Prior to traveling in Europe, the closest I ever got to riding the rails was listening to Johnny Cash. “I hear the train a comin’. It’s comin’ round the bend…”
Electric trains are much quieter than Johnny’s choo-choos. That’s a good thing as I get to spend the next 24 hours on a train. Salzburg to Budapest to Bucharest. This should be interesting…
Late morning, Tuesday, April 22…
The first leg of our journey is in a second class car with assigned seating. Lots of leg room!
The windows are huge so you get terrific views of the passing landscape. We pass the time talking to a young German man who is a freshman at the university in Vienna. His English is impeccable and he is extremely well traveled. He departs at the station in Vienna and I feel rather sad to see our young friend go. Such a delightful conversationalist.
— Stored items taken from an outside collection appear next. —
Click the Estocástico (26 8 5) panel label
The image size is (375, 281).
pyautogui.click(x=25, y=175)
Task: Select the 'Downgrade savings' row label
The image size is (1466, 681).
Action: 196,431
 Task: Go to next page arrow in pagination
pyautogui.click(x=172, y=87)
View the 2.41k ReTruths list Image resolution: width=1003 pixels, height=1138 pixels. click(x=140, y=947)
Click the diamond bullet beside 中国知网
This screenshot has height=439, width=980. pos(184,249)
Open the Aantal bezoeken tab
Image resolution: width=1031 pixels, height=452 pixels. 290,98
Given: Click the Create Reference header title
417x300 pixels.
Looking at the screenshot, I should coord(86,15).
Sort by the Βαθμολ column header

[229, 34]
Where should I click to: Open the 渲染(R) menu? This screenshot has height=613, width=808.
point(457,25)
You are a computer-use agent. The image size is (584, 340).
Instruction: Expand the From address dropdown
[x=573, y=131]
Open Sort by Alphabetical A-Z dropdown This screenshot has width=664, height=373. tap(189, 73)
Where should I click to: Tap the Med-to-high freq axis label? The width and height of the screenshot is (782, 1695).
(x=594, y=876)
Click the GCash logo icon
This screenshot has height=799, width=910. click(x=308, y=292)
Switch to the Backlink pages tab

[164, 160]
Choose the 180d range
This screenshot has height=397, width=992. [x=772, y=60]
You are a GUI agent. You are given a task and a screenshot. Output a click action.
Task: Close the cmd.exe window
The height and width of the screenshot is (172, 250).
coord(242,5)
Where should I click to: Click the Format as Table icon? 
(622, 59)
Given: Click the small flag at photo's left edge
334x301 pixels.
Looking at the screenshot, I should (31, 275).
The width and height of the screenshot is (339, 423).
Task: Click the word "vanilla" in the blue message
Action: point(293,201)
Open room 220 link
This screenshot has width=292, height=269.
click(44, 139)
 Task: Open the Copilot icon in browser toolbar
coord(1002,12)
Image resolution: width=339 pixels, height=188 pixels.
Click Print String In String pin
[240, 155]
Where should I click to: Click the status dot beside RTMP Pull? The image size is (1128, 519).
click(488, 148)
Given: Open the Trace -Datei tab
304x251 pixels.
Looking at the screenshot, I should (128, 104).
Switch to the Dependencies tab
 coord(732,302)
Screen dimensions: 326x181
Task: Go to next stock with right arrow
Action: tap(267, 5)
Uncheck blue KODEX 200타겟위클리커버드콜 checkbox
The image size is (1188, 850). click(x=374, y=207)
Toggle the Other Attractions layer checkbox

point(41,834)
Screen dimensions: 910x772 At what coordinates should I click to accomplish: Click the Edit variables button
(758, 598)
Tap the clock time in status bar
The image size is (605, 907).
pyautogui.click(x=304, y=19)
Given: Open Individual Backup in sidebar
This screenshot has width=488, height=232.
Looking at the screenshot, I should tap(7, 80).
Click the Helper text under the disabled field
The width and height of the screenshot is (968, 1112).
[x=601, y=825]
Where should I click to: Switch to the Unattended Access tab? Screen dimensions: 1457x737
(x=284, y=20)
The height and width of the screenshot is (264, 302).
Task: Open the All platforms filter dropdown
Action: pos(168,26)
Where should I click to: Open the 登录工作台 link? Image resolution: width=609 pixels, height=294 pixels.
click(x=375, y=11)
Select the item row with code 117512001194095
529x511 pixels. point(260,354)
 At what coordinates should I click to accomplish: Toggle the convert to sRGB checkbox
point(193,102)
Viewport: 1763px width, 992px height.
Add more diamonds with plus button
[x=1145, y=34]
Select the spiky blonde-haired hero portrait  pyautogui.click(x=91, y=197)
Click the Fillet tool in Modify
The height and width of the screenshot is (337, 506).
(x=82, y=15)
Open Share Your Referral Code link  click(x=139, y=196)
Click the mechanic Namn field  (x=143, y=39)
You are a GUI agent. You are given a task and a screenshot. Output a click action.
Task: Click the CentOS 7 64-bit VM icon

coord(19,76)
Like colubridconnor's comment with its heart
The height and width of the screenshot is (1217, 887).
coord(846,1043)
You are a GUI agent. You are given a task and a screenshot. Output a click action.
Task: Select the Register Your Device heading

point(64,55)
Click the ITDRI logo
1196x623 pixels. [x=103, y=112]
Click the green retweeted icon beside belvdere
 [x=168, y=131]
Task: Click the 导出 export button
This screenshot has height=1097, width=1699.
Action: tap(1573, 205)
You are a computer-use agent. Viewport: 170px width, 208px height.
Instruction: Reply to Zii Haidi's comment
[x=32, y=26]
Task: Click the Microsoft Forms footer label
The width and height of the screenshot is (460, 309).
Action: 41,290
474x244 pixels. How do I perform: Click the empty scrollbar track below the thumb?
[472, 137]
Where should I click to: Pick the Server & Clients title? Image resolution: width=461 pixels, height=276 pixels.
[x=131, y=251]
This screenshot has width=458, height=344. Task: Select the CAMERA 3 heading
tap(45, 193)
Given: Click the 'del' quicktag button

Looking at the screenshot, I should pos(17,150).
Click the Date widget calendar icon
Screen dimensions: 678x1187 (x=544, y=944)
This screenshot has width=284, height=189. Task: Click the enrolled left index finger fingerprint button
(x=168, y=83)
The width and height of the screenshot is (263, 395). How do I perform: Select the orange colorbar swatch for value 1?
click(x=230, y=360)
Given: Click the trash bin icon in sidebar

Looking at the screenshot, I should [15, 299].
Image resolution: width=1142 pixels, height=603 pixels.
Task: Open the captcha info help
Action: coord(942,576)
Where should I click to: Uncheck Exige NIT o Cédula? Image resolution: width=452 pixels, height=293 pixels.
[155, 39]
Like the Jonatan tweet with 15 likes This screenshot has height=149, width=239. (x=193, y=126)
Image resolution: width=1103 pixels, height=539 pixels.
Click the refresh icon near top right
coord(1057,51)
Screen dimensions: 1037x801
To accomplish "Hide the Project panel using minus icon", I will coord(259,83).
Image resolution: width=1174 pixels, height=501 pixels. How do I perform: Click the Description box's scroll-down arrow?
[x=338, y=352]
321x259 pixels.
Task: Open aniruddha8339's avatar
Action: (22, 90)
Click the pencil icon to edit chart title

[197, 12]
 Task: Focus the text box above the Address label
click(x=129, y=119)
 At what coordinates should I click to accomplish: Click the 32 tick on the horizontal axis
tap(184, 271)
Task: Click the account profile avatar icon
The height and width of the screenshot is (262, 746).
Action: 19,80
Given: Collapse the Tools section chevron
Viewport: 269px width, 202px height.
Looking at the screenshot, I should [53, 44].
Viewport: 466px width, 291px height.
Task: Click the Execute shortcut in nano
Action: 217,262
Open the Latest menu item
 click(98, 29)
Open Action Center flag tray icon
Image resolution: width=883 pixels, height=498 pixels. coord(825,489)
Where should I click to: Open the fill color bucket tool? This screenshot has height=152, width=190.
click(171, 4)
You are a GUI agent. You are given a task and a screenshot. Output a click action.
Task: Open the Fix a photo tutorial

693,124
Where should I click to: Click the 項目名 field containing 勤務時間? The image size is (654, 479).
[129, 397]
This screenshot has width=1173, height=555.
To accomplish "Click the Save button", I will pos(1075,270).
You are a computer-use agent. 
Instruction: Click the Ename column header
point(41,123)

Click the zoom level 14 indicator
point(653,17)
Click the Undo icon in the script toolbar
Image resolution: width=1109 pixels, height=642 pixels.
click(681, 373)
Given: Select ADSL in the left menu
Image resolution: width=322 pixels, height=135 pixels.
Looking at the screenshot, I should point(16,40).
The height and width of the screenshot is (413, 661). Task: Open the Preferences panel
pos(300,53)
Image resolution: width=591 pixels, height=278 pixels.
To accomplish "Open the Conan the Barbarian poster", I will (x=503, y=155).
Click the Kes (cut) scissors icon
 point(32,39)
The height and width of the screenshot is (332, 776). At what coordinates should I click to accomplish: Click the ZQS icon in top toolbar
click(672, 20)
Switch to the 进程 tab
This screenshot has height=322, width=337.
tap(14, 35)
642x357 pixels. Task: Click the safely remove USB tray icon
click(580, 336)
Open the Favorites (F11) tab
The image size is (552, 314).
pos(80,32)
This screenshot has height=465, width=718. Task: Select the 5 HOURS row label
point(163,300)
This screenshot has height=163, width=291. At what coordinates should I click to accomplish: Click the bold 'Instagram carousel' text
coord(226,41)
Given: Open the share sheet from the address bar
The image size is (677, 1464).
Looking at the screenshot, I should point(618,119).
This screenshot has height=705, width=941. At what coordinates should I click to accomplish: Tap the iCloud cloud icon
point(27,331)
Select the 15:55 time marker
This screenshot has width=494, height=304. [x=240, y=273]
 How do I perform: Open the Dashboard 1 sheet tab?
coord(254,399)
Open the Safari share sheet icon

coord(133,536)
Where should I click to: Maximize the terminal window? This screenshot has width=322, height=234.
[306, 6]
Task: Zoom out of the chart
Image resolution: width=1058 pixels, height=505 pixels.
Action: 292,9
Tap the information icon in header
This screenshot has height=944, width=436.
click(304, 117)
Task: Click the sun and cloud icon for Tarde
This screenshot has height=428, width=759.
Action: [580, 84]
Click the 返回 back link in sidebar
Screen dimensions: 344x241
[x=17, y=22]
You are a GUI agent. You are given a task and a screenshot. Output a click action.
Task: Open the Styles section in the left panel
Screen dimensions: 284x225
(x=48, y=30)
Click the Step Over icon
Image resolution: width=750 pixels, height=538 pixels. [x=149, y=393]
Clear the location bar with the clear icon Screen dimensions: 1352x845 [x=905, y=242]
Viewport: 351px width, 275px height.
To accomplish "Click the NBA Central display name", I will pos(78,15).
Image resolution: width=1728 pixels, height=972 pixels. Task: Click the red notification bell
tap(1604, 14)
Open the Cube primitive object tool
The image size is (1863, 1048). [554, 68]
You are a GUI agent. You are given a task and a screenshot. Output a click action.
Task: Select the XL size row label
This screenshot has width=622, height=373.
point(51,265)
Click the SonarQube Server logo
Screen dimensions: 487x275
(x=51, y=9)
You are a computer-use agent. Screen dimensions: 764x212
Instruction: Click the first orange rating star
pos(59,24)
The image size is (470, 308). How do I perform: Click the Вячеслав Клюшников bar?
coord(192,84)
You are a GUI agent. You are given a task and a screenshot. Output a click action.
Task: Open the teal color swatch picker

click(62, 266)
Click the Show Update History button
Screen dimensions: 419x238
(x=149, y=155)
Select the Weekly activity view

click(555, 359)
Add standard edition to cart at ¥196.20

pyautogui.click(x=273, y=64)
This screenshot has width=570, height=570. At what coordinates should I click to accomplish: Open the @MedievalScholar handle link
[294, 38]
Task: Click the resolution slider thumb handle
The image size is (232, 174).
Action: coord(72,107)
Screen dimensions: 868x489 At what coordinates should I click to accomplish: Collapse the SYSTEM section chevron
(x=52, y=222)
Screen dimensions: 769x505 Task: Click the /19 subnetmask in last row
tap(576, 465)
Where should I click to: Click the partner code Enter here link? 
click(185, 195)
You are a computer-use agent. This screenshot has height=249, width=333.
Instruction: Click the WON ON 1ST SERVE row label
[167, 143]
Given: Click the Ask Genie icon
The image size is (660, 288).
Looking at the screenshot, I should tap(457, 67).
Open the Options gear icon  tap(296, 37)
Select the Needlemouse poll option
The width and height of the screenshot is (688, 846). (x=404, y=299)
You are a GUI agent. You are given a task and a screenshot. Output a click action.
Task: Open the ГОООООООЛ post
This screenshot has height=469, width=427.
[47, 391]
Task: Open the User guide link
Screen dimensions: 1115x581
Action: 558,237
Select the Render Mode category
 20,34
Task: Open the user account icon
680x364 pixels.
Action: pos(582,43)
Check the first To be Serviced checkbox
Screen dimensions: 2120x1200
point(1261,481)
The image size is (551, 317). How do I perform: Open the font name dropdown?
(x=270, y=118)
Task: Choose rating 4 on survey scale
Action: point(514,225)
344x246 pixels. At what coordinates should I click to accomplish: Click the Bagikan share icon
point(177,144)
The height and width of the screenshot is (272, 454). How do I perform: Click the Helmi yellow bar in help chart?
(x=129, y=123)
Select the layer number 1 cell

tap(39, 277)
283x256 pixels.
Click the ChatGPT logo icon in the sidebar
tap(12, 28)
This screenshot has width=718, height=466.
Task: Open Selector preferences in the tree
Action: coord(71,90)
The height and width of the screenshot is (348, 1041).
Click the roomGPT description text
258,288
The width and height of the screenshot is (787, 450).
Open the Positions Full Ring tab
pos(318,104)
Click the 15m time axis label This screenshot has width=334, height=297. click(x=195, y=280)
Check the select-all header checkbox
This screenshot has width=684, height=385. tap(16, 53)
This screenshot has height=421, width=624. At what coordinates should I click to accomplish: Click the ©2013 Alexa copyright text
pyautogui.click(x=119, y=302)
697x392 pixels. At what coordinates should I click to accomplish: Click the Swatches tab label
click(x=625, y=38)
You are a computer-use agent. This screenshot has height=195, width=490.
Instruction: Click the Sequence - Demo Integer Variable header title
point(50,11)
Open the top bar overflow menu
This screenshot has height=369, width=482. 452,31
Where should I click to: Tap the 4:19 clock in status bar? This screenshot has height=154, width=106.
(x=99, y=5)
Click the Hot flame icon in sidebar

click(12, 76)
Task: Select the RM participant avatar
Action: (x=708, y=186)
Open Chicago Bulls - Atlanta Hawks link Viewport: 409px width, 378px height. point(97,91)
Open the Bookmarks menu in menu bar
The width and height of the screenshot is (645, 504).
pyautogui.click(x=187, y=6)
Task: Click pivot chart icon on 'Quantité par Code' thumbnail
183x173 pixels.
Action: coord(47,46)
Is there any country in the world that is cleaner than Austria or Germany? The cities are utterly devoid of street trash as are the roadsides and rail beds.
Solar panels and wind turbines are common — modern technology interspersed with the picturesque villages of old.
Hours later in Hungary…
From the train, Hungary looks similar to Austria in landscape, but many of the buildings are in disrepair — a reflection of economies at disparate stages of development. The Danube River keeps us company for a while, but departs behind some trees as we eventually venture southward.
Later in Budapest…
A block from the Budapest-Keleti train station is a fabulous restaurant, called Rosenstein, which was recommended by Trip Advisor. Most excellent! The white asparagus cream soup is out of this world.
We’ve boarded our sleeper car. This is what first-class accommodations on a Hungarian train look like — Soviet Union circa 1980.
The only difference between this and second-class is that I don’t have to share my compartment with anyone but John. For that luxury, we pay an additional 250 bucks.
As my husband says in his best Russian accent, “You vant better car; you need be born in udder cuntry.”
I claim the bottom bunk and watch the Hungarian countryside glide by before the sun goes down.
Around 10 p.m…
A loud rap on the door followed by a curt “Passport!” stirred me from a light slumber. I fumbled for my bag and turned on the light to rouse John.
I opened the door to be greeted by a young man outfitted like a policeman demanding our passports. Seems like old habits die hard. His uniform combined with his dour expression produced a very “behind the Iron Curtain” moment.
Wide awake now, we journeyed to the dining car for a drink where we struck up an interesting conversation with a young British couple on a whirlwind tour of eastern Europe. We chatted past midnight. Time for bed.
We jostled along all night to awake this morning stopped at a tiny station in Dumbraveni, Romania.
We ventured to the dining car which looks like this…
to have an ham and egg omelet which looked like this before it went down the hatch.
Somewhere in Romania…
Romania appears to be a poor country. Most of the structures we’ve passed are old, dirty and in need of repair. Yet, as we draw nearer to Bucharest, prosperity increases.
The land itself is beautiful as the Creation always is. We’ve passed several shepherds tending flocks of sheep and I spotted an elderly woman with her walking stick hobbling down a path like the crone in Snow White and the Seven Dwarfs.
Our train is about three hours late pulling into the main station in Bucharest. Apparently, there was a railway worker strike somewhere along the line last night and we stopped a couple of times.
Bucharest, late afternoon
We made it!
Riding the rails was enjoyable. Now for a hot shower and a roomy apartment!